Causal steps link events into chains, and then loops. Loops support
recurrent patterns and can act as clocks. Counting causal steps gives
duration and also distance: the minimal number of steps between two
events. Collecting all pairwise distances produces an effective
geometry.
Space and dimension arise when these distances can be embedded with
low distortion into a space of some dimension. Multiple embeddings imply
non-unique dimension; failure of all embeddings implies that geometry
does not apply. Space and dimension are therefore relational constructs,
not fundamental ingredients of reality.
The same compression mechanism explains arithmetic and mathematical
laws. Stable patterns become symbolic rules; when the patterns shift,
the rules shift with them. Mathematics succeeds where reality presents
regularities, and fails where it does not.
Across Part I, a single theme recurs: we do not access the underlying
causal structure itself. We access only its effects, and from these we
construct representations that remain valid only while the observed
patterns stay stable.
1. From Darkness,
Light
Reality begins not with space or time, but with the simple fact that
events happen.
We often assume events happen for a reason. This doesn’t need to be
so, and even if it is, we don’t have direct access to the causal
information, but indirect through its effects.
A reason is a story added later. What matters is simply that a change
occurs and that it is registered in a way that affects what follows.
Once a change is registered, the system occupies a different state. The
distinction between “before” and “after” is not added to the event; it
is the event.
There is no need to appeal to an intelligence recording what
happened, but only to a persistent state change —like a scratch on a
table— that constrains future interactions. The scratch is not a record
of the event. The scratch is the event, insofar as it makes a
difference.
The sense of reason or explanation arises only as a reactive story, a
way of organizing transitions once change has been noticed by a
reasoning entity (a topic addressed later in 1).
This reactivity is not limited to conscious minds. Anything that
changes in response to causes and produces effects is, in this minimal
sense, operationally aware2. A
self-sustaining causal loop qualifies: it can update its own state in
response to incoming influences. By doing so, it distinguishes states
and tracks transitions—not through any “plan of action,” which would
imply a consciousness we have not yet defined, but simply by virtue of
its continued existence as a loop. In this minimal operational sense, a
self-sustaining causal loop “notices” change.
2. Time
Time is, thus, a construct: a tool operational awareness uses to
organize its state. Each loop forms its own internal notion of time. Yet
we maintain collective agreements: certain event-patterns (“causes”)
tend to precede others (“effects”). Those who do not share the
prevailing interpretation are often labeled “irrational,” though this
only reflects different mappings between change and order.

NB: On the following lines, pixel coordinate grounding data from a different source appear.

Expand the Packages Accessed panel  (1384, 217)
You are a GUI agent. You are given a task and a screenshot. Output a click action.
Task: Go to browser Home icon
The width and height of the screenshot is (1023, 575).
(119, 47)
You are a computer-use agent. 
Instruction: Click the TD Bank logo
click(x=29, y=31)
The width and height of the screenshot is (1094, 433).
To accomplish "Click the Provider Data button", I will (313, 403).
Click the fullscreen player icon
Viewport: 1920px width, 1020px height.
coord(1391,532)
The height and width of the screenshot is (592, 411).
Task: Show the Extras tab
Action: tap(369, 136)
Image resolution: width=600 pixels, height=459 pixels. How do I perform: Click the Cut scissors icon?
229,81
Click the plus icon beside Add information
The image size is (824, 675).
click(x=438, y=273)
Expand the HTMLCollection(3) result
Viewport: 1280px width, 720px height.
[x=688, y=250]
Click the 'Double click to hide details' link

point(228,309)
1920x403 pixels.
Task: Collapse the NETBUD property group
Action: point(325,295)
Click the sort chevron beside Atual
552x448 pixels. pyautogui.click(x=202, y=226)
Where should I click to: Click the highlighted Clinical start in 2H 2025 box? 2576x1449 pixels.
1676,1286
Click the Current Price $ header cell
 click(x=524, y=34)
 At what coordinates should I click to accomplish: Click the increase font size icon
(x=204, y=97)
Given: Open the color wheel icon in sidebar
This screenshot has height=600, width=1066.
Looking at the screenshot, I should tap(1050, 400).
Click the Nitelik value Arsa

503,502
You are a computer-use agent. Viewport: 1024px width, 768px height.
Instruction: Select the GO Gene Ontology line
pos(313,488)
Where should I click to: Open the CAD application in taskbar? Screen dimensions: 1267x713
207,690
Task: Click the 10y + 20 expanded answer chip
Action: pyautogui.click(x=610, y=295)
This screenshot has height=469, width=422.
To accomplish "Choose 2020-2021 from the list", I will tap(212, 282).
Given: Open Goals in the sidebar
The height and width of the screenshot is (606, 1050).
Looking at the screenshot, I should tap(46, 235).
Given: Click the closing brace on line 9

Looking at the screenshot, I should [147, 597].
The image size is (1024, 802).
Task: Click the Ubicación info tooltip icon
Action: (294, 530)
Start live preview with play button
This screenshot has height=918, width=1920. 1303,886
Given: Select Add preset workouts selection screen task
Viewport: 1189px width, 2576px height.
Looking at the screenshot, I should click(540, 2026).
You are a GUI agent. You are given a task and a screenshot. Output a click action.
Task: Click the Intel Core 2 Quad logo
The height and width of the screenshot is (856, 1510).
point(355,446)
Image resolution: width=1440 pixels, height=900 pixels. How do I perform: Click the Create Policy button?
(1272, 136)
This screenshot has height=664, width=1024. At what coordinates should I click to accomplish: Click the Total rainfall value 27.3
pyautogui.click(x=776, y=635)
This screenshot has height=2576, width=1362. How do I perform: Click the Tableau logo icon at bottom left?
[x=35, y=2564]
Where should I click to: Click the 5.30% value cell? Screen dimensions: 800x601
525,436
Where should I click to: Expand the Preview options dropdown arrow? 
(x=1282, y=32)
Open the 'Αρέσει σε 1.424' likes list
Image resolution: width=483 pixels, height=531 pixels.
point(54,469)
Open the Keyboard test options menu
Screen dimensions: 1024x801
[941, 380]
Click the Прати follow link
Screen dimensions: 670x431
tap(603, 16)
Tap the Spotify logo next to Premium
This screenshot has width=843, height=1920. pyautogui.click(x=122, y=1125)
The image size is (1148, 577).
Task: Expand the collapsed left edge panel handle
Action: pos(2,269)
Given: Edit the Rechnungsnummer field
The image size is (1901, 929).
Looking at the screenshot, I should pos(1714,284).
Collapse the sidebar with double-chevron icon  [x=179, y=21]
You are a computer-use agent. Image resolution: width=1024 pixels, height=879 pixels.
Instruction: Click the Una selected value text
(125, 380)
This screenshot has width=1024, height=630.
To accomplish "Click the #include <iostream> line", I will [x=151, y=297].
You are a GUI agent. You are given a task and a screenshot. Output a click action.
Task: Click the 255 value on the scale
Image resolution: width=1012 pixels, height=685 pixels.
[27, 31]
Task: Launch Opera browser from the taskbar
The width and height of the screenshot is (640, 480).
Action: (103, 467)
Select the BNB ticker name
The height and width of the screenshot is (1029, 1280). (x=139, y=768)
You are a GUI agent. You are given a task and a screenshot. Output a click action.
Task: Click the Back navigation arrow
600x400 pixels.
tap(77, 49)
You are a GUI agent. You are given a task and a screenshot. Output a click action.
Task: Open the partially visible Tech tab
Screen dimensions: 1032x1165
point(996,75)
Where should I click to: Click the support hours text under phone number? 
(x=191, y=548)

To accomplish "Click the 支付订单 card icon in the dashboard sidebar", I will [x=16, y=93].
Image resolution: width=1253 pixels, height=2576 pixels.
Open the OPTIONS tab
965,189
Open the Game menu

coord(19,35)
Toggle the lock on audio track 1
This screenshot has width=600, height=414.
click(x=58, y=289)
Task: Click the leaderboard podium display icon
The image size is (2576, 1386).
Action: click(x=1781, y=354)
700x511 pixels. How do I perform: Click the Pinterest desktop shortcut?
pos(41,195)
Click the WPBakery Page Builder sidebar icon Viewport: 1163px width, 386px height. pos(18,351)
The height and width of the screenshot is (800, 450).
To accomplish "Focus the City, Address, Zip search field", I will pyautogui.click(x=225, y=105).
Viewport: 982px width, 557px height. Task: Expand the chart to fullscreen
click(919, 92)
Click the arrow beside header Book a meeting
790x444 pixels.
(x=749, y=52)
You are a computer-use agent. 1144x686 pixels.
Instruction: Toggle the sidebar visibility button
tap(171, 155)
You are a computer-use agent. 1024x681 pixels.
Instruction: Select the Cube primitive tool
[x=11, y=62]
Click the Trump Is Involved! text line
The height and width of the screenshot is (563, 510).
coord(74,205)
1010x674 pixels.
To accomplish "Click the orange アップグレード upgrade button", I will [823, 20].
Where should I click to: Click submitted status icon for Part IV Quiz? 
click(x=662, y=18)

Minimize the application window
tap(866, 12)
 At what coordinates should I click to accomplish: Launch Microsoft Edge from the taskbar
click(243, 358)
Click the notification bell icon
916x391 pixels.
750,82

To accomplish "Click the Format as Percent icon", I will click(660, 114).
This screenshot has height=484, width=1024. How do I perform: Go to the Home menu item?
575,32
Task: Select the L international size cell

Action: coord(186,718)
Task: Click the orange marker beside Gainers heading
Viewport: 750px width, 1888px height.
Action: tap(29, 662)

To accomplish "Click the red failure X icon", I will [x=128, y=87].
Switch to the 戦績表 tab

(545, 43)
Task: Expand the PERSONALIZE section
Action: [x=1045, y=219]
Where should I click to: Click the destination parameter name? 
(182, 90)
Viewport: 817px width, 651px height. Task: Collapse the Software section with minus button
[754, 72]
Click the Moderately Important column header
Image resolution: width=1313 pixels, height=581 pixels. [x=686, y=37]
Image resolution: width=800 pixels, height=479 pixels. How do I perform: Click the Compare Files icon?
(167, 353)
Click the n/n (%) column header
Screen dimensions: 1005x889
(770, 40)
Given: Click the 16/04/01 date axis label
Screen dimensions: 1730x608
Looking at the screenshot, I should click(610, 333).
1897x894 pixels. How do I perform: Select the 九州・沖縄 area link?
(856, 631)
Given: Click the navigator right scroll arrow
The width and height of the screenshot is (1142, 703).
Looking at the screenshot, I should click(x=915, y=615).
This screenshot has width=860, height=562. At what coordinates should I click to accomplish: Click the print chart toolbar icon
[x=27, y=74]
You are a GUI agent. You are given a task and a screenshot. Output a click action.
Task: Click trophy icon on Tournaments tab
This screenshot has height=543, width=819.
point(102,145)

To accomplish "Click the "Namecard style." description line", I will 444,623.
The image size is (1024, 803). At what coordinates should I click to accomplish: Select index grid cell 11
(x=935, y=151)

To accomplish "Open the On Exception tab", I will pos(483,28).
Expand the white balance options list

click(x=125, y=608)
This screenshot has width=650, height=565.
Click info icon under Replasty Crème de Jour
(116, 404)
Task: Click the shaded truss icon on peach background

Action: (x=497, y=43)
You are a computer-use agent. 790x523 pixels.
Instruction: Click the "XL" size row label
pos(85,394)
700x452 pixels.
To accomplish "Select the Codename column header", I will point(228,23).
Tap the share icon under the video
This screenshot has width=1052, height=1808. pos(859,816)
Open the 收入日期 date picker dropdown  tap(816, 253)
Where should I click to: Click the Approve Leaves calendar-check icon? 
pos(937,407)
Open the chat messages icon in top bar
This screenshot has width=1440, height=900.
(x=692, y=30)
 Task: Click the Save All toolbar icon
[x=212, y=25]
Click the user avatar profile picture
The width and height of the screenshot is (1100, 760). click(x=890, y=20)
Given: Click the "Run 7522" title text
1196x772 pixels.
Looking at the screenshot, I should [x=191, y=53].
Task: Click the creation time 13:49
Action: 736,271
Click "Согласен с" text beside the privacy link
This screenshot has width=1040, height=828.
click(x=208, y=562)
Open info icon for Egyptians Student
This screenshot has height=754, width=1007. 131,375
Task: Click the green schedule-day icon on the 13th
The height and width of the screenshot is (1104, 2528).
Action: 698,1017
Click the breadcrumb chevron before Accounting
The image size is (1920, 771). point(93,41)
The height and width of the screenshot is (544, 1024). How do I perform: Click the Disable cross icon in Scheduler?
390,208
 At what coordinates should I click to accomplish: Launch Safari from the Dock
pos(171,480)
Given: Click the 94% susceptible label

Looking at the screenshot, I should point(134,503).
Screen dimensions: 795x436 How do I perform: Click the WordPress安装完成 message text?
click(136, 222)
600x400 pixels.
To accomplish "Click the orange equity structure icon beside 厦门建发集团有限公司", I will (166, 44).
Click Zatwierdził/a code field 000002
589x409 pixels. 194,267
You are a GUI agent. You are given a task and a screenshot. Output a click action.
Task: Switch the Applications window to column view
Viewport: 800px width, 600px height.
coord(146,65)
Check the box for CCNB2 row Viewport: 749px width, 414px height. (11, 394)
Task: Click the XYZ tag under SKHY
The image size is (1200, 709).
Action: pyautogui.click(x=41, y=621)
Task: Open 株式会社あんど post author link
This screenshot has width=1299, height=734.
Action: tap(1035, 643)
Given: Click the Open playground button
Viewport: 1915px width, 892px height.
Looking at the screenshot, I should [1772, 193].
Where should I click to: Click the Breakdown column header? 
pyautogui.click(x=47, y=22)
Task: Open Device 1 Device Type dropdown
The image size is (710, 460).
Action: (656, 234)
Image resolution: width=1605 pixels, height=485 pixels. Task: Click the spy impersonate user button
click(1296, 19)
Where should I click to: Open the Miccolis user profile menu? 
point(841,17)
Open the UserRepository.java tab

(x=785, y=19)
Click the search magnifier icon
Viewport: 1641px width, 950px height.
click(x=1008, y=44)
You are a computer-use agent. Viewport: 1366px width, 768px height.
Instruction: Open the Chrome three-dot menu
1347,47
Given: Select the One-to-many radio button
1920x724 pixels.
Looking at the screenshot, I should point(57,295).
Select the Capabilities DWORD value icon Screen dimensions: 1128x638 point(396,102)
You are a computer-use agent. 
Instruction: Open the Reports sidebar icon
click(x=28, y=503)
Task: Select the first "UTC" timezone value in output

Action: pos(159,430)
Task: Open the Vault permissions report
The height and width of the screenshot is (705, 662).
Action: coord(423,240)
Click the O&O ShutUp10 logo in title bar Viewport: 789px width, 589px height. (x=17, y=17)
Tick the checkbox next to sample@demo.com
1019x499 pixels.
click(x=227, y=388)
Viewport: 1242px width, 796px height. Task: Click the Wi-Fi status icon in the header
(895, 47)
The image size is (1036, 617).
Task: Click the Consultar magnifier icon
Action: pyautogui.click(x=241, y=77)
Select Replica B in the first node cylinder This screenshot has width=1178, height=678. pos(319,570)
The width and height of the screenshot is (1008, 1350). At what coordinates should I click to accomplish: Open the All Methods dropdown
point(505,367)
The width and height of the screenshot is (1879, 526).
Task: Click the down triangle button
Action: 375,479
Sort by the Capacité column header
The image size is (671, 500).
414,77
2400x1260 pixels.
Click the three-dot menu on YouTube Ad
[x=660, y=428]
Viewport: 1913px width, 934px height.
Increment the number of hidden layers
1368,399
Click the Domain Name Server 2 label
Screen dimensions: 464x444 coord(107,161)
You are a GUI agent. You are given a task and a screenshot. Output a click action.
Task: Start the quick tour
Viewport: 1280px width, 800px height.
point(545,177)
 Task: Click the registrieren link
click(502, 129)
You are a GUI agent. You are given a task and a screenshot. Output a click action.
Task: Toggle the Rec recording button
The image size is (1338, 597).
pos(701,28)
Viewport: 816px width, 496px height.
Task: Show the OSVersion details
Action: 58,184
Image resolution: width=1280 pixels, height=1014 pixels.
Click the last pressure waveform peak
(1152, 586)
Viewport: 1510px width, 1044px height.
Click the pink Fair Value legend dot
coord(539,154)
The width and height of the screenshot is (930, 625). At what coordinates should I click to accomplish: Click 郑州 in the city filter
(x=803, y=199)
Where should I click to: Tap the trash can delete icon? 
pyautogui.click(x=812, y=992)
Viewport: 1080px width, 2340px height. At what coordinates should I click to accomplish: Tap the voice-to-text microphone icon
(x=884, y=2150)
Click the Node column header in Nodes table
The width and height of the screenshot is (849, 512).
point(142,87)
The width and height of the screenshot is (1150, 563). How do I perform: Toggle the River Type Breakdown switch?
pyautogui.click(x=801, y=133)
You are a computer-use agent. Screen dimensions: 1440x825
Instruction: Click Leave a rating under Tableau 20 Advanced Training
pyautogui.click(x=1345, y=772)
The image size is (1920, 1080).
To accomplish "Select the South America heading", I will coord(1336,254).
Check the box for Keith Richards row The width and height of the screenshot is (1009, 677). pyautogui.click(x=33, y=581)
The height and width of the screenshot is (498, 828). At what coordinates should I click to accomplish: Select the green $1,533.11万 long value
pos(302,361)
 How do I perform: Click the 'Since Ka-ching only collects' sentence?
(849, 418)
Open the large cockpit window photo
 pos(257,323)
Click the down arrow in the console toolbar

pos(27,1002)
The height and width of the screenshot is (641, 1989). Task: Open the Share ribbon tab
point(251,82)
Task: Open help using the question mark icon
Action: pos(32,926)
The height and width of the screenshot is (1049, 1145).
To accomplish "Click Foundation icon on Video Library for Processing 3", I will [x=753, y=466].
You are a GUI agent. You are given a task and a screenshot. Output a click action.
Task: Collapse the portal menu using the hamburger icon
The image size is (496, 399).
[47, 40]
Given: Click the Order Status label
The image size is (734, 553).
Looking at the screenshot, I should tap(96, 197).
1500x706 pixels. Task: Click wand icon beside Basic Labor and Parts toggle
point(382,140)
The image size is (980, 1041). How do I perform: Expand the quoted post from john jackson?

We may picture “reality” 3 as a Node with an
unknowable internal structure 4. All we know is that
this structure reproduces patterns of transitions from which we infer
“before” and “after.”
What we call “the past” is reconstructed now, from present
evidence. If new evidence appears, our reconstruction may shift. The
long debate about whether dietary fat was harmful or beneficial is a
familiar example later shown to rest on selective data 5.
Consensus reality is fragile. Without external anchors, interpretations
feel arbitrary, raising the persistent question: what is real?
3. Orderings
From the primitive relation
ni ≻ nj,
meaning “ni causes nj,” an ordering
arises: before and after. We may call this succession of events i and j a causal
step.
A series of events forms a causal chain: i → a → b
→ c →
d → j.
Chains can form loops:
… → j → i → a
→ b →
c → j → i → …
and may cross themselves without restriction. Learning is a good
illustration of multiple acknowledgdments and thus multiple “closes”. A
loop can be considered “closed” when its pattern stabilizes in some
useful sense. A “closed” loop, has however to continue propagating, as
we mention later.
Repeated causal loops can function as clocks. Any recurrent sequence
can serve as a clock. Accuracy varies, but recurrence suffices.
Note that an effect that produces no further causes marks the end of
a causal chain. Such an endpoint cannot be registered—there is no return
influence. Therefore the fact that anything is noticed at all implies
that the noticer is, in essence, a self-sustaining causal loop.
4. Counting Steps
By counting loops or causal steps, operational awareness defines
durations. Time is an emergent count, not an external parameter.
Distance arises by tracking how many causal steps connect two events.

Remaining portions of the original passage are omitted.